## Exercise task
Duplicate the records without changes, from the start of the records to the line with "tap(80, 127)". Leave the pictures out of the copy.

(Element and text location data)
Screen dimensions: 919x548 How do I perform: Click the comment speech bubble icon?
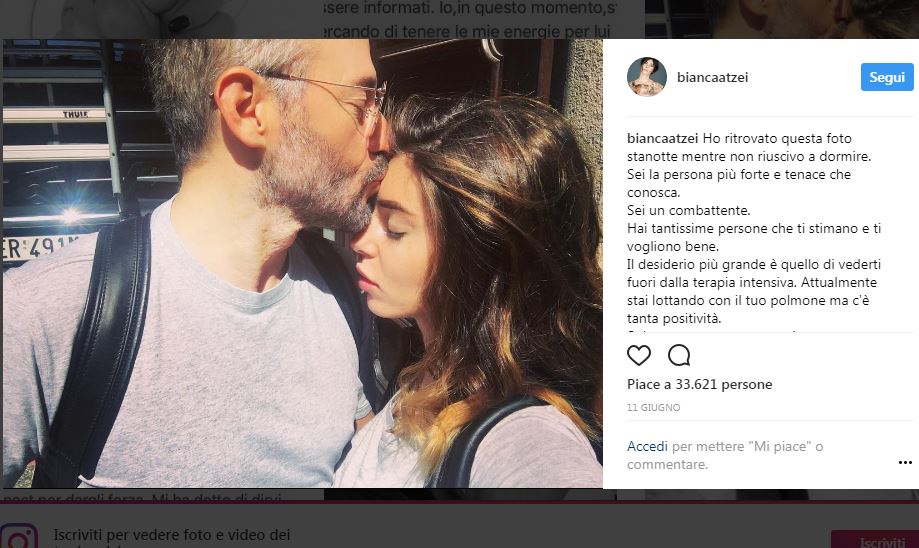coord(679,355)
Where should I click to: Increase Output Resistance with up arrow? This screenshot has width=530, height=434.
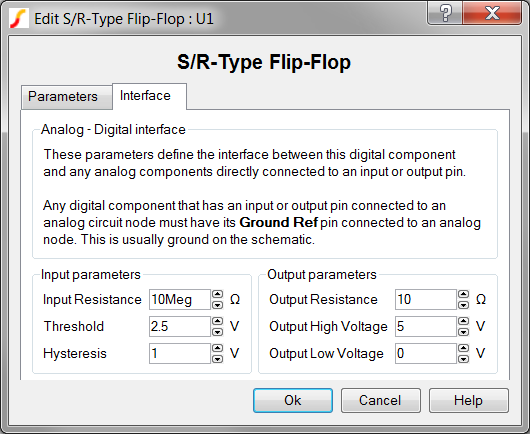(x=463, y=294)
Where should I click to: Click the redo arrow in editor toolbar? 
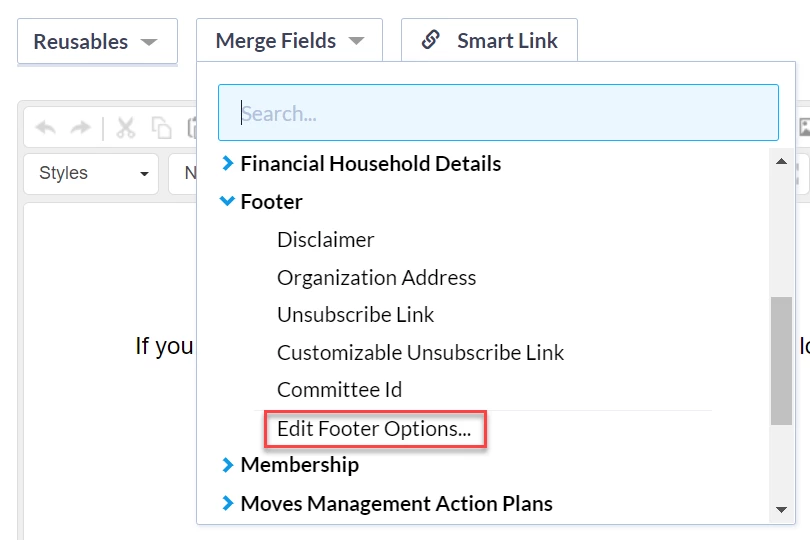tap(80, 127)
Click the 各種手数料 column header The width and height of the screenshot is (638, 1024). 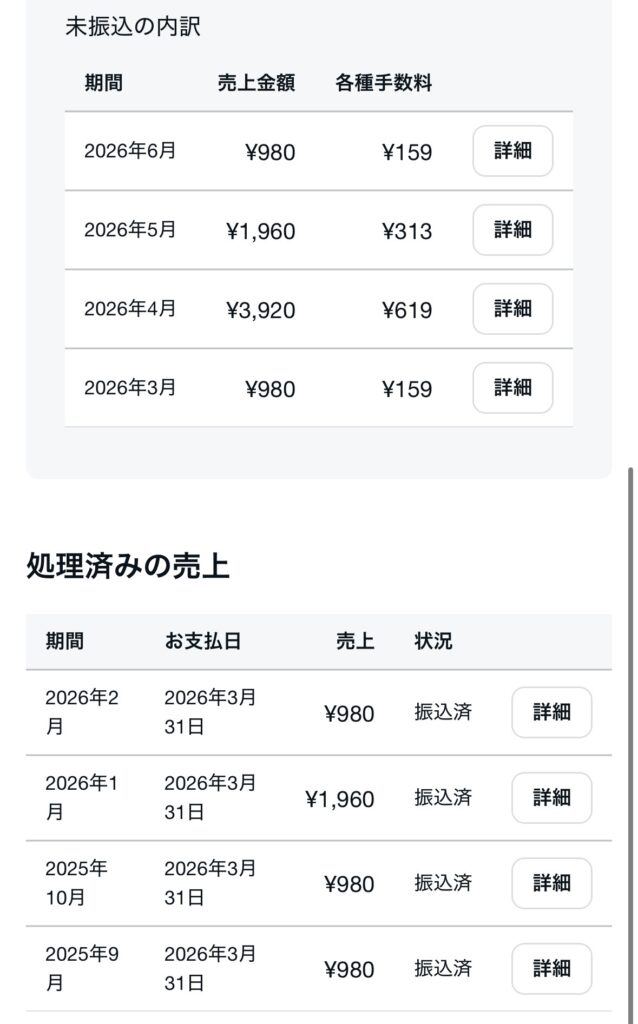(383, 83)
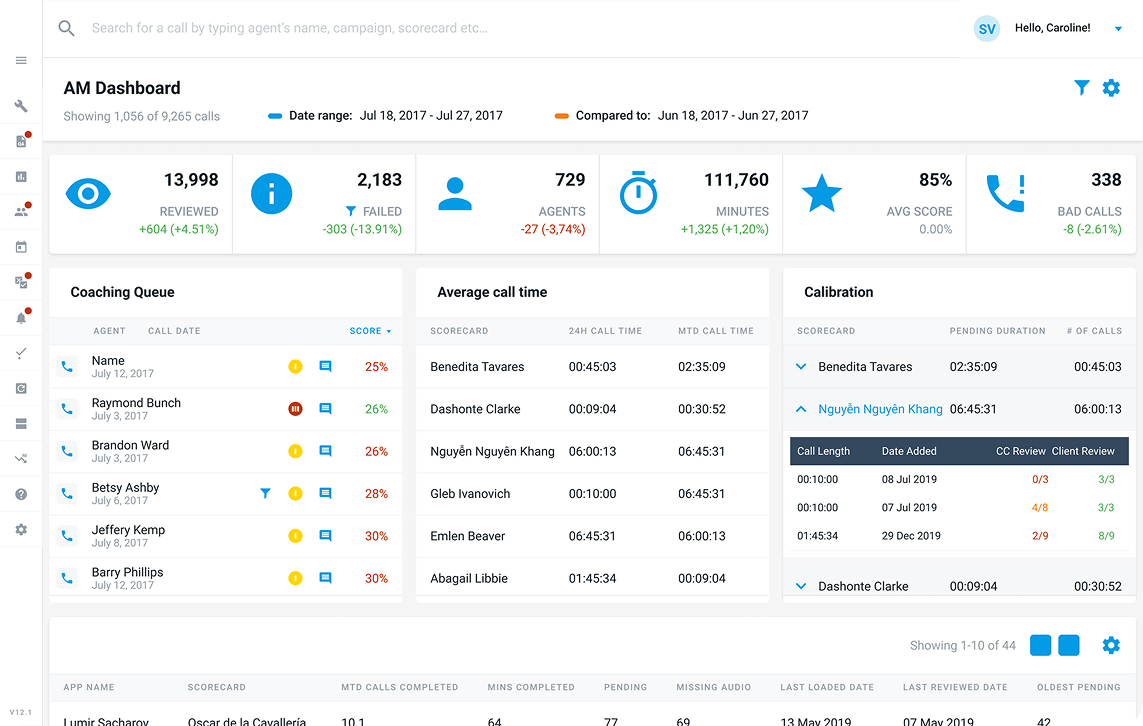Viewport: 1143px width, 726px height.
Task: Open the hamburger menu in sidebar
Action: pos(21,60)
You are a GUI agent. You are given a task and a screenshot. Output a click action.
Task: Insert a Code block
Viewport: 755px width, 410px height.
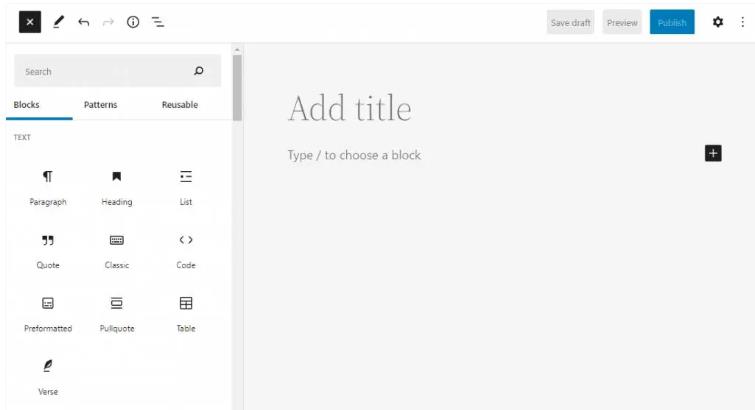(x=186, y=249)
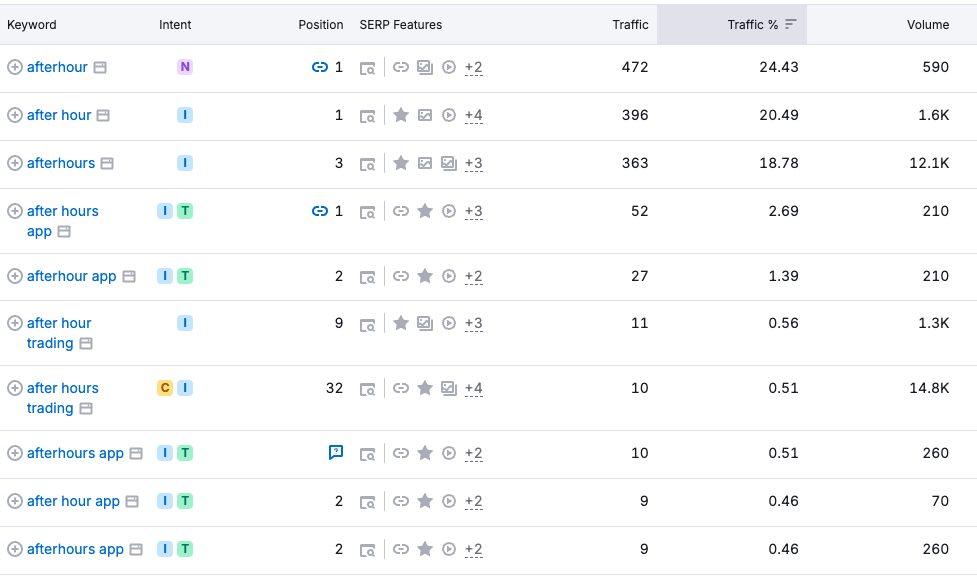
Task: Click the star reviews icon in the after hour trading row
Action: (x=401, y=323)
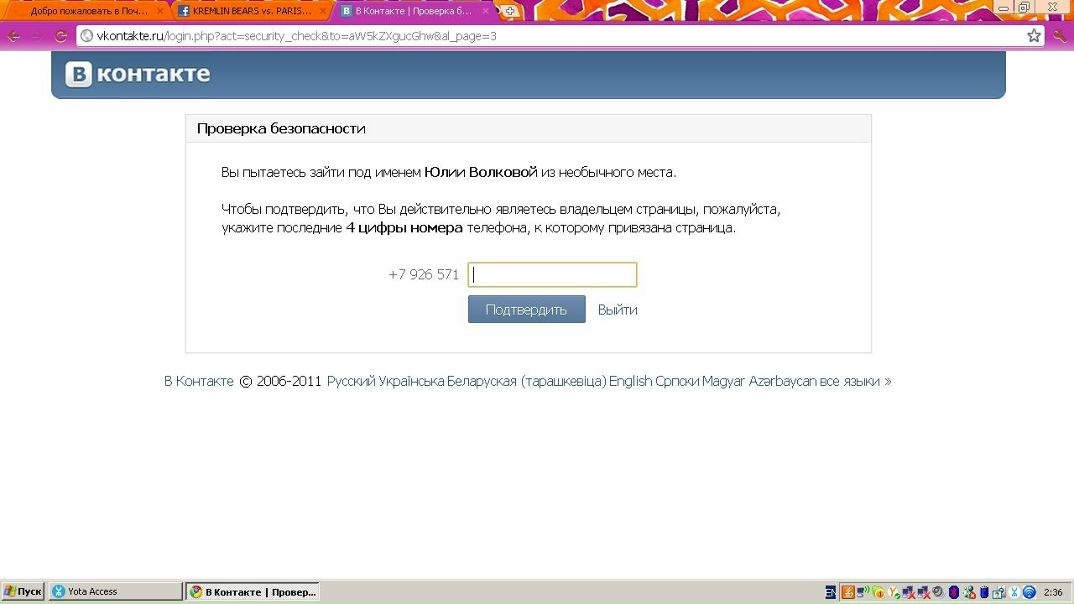Bookmark this page with the star icon

click(1034, 36)
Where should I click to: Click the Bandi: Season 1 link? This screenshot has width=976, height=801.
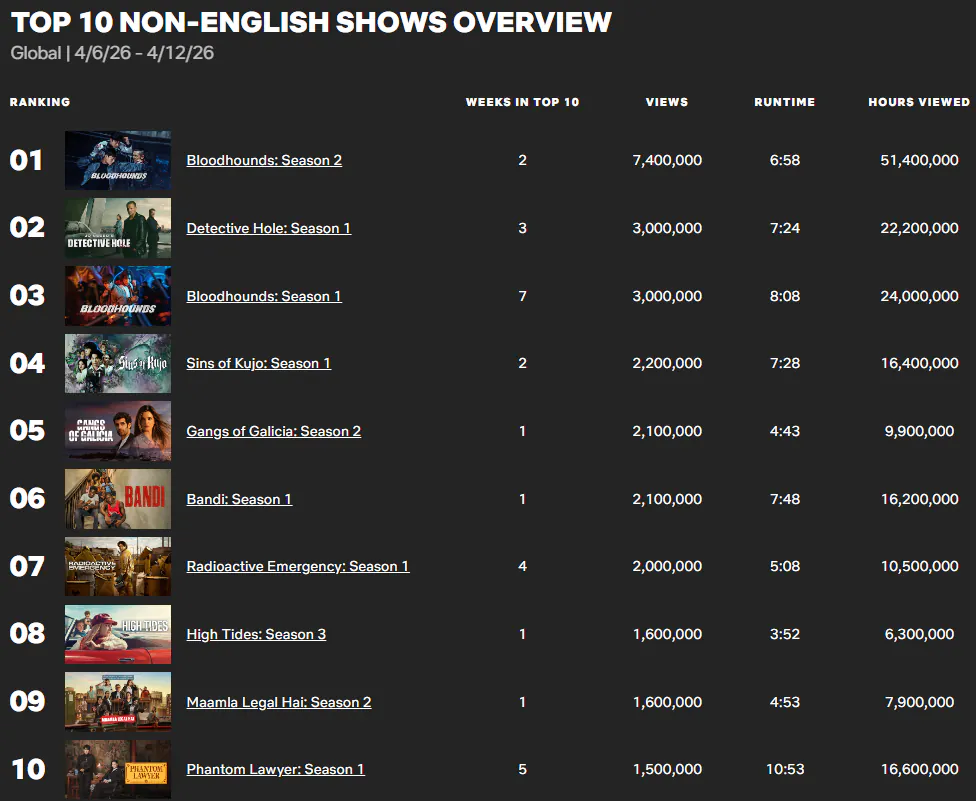239,499
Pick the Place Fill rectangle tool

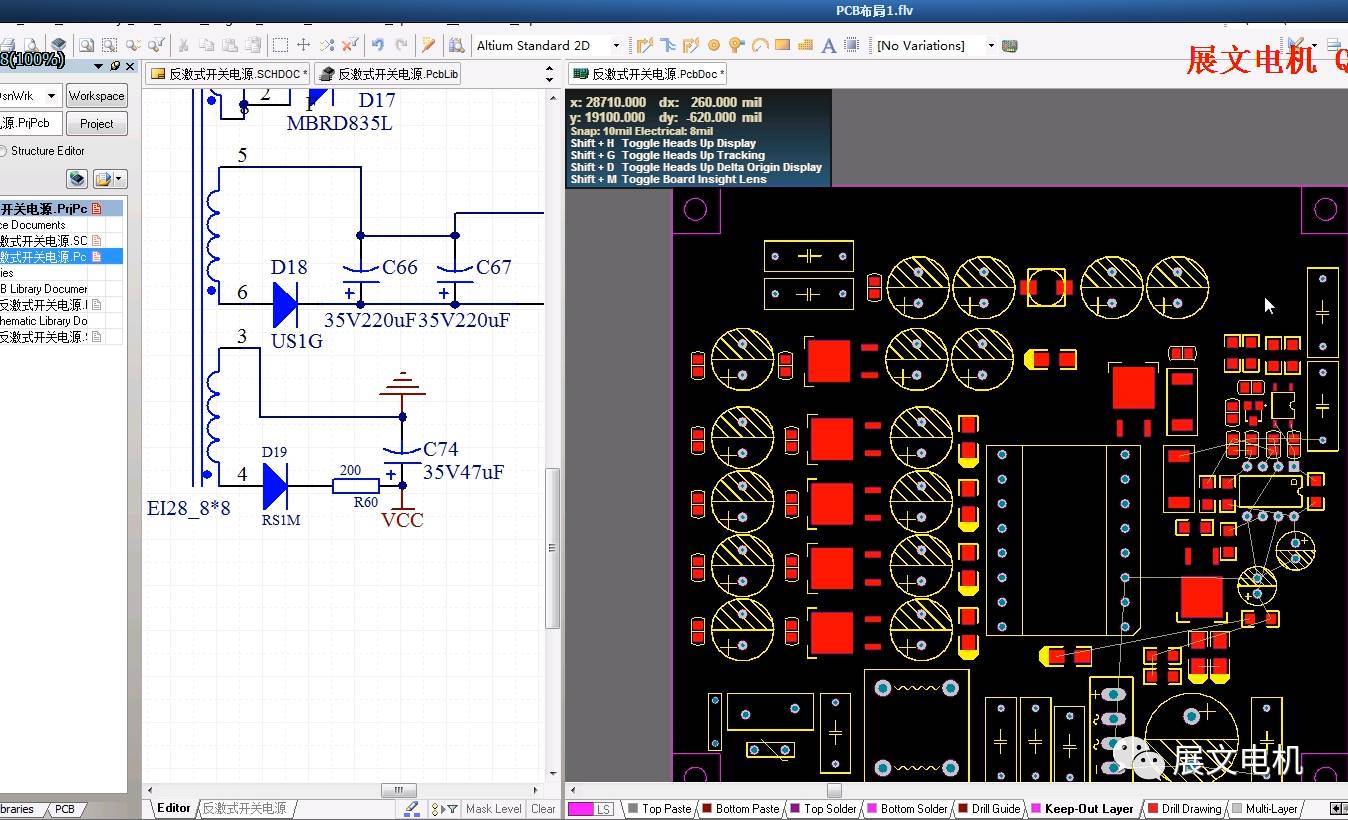pos(782,45)
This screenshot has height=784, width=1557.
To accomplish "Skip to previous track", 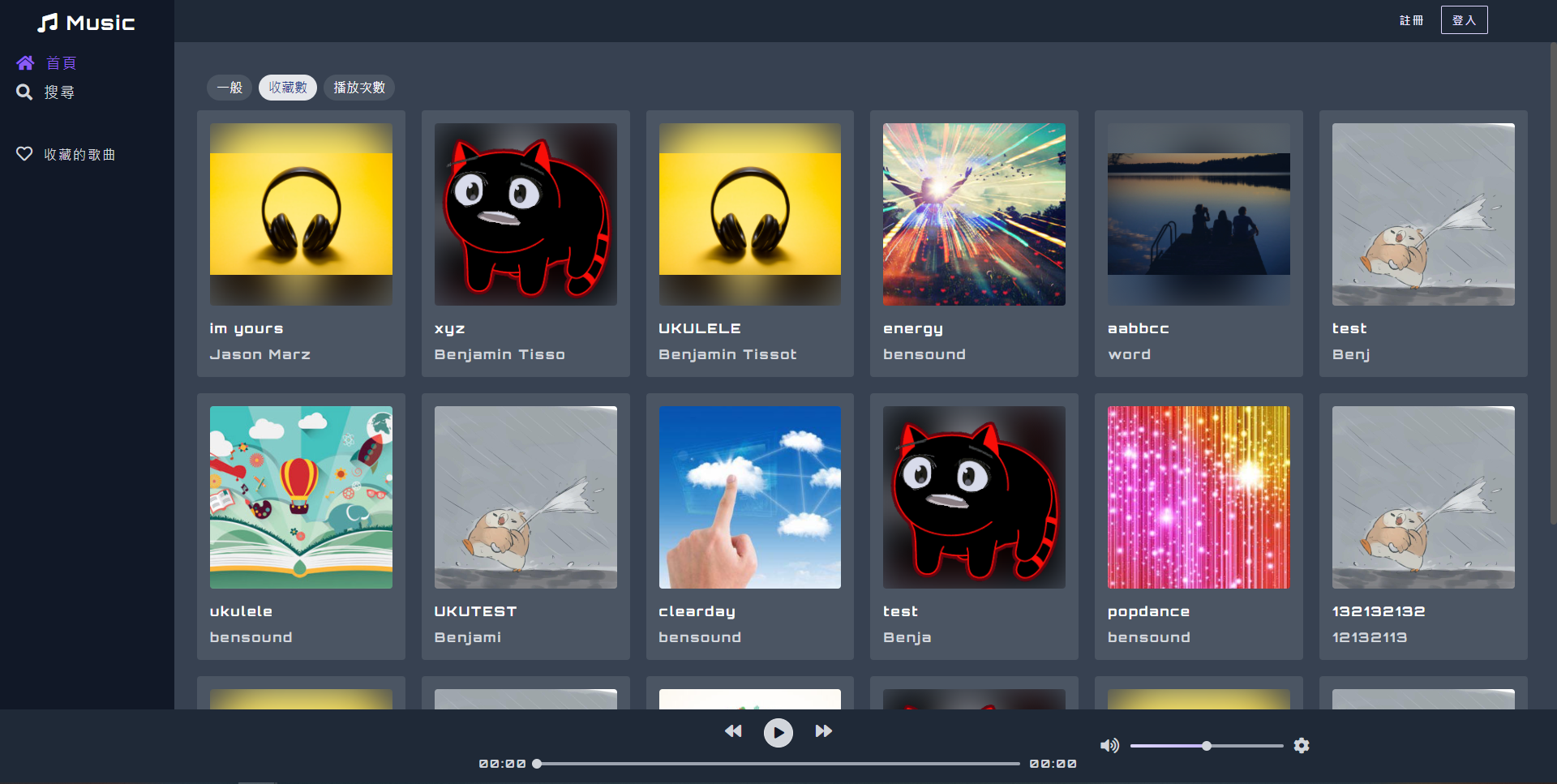I will click(x=733, y=731).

## Response for this exercise
Screen dimensions: 919x548 How do I perform: Click the comment speech bubble icon?
coord(679,355)
Where should I click to: Increase Output Resistance with up arrow? This screenshot has width=530, height=434.
(x=463, y=294)
Where should I click to: Click the redo arrow in editor toolbar? 
tap(80, 127)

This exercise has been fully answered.